La sorcière mal aimée de Rungano Nyoni
Fable mordante, son film décrit le calvaire d’une enfant accusée de sorcellerie. Le moyen pour cette jeune réalisatrice de dénoncer les coutumes patriarcales sur le continent africain.
J’ai quelquefois peur de passer pour un tyran, mais c’est mieux que d’être une petite nature. » Pour le public français qui ne connaît pas encore Rungano Nyoni, voici une belle entrée en matière. Cette citoyenne britannique originaire de Zambie a conçu il y a quatre ans un projet périlleux : restituer la réalité des camps de sorcières en Afrique.
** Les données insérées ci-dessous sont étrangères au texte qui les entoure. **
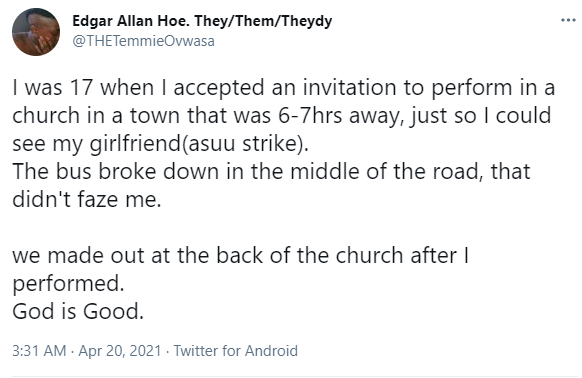Open the Edgar Allan Hoe display name

pyautogui.click(x=131, y=21)
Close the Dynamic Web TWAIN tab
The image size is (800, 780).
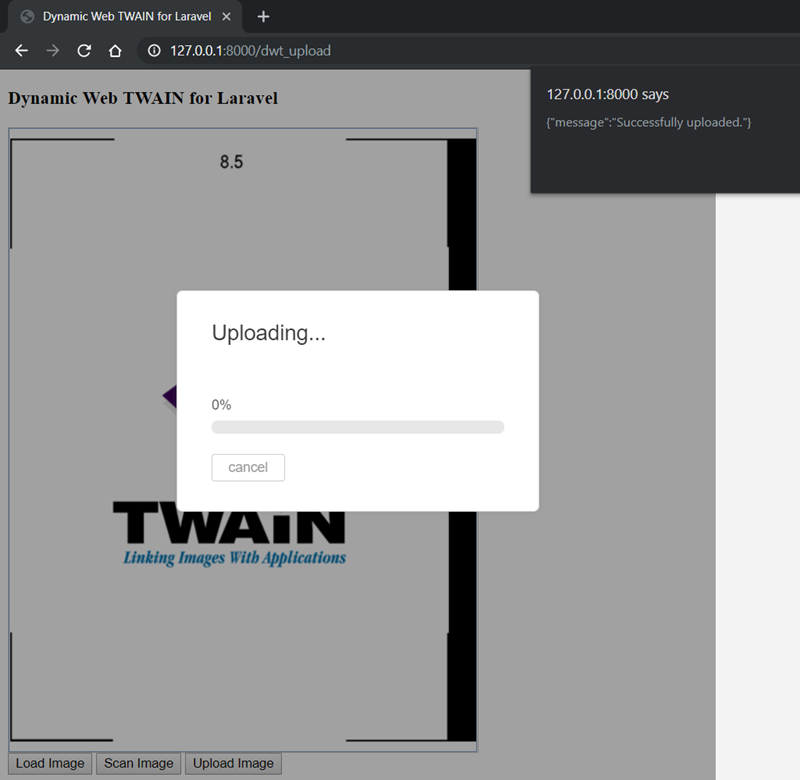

Le résultat, assez sidérant, est le portrait d’une fille de 9 ans, Shula, accusée de sorcellerie, maltraitée, exploitée, qu’on suit pas à pas dans I am not a witch.
« Au Ghana, ces femmes sont devenues le symbole du patriarcat. Ce sont souvent des personnes âgées et des enfants. On les exhibe comme des attractions touristiques. J’ai rencontré un chef de camp qui vivait dans un palais avec dix sorcières à son service. » D’où le parti pris de cette fable aux accents mordants et surréalistes, parfois comiques. Rungano Nyoni n’est pas du genre à se lamenter sur la condition de ses personnages. Elle préfère explorer la limite entre les lois collectives et l’émancipation potentielle des individus. La petite Shula doit-elle accepter passivement son destin ? Ou se rebeller et fuir, au risque d’être métamorphosée en chèvre – une menace que ses pairs font peser sur elle ?
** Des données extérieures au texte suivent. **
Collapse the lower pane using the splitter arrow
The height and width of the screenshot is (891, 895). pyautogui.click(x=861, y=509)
« Je viens d’une famille de femmes fortes, explique la réalisatrice de 35 ans. Ma grand-mère conduisait des camions et s’est mariée à un Espagnol, alors qu’à l’époque les unions interraciales étaient proscrites. Elle a toujours défié les règles. » Rungano aussi. A 9 ans – l’âge de son héroïne –, elle quitte sa Zambie natale et s’installe à Cardiff, au Pays de Galles, avec ses parents. A 17 ans, en voyant La pianiste de Michael Haneke, elle décide de faire du cinéma : « J’ai été subjuguée par ce film. Isabelle Huppert résumait ce que j’étais, alors que je n’avais rien de commun avec son personnage. » Elle se rêve un temps actrice, mais réalise vite son premier court métrage – My great hapiness –, où déjà une enfant noire en robe blanche cherche son chemin dans un centre commercial. « Je n’ai pas de souvenirs avant 15 ans » , constate Rungano Nyoni, l’air navré. C’est peut-être ce qui la pousse à puiser son inspiration dans les coutumes anciennes ou du côté de ses origines. La Zambie est fondée sur une société matriarcale : « Le pouvoir s’y transmet de femme en femme », précise-t-elle. Toute cette force, la cinéaste s’en vante autant qu’elle la redoute, vivant parfois mal son caractère abrasif. Le prix de l’intensité.
I am not a witch de Rungano Nyoni, avec Maggie Mulubwa, en salles le 27 décembre.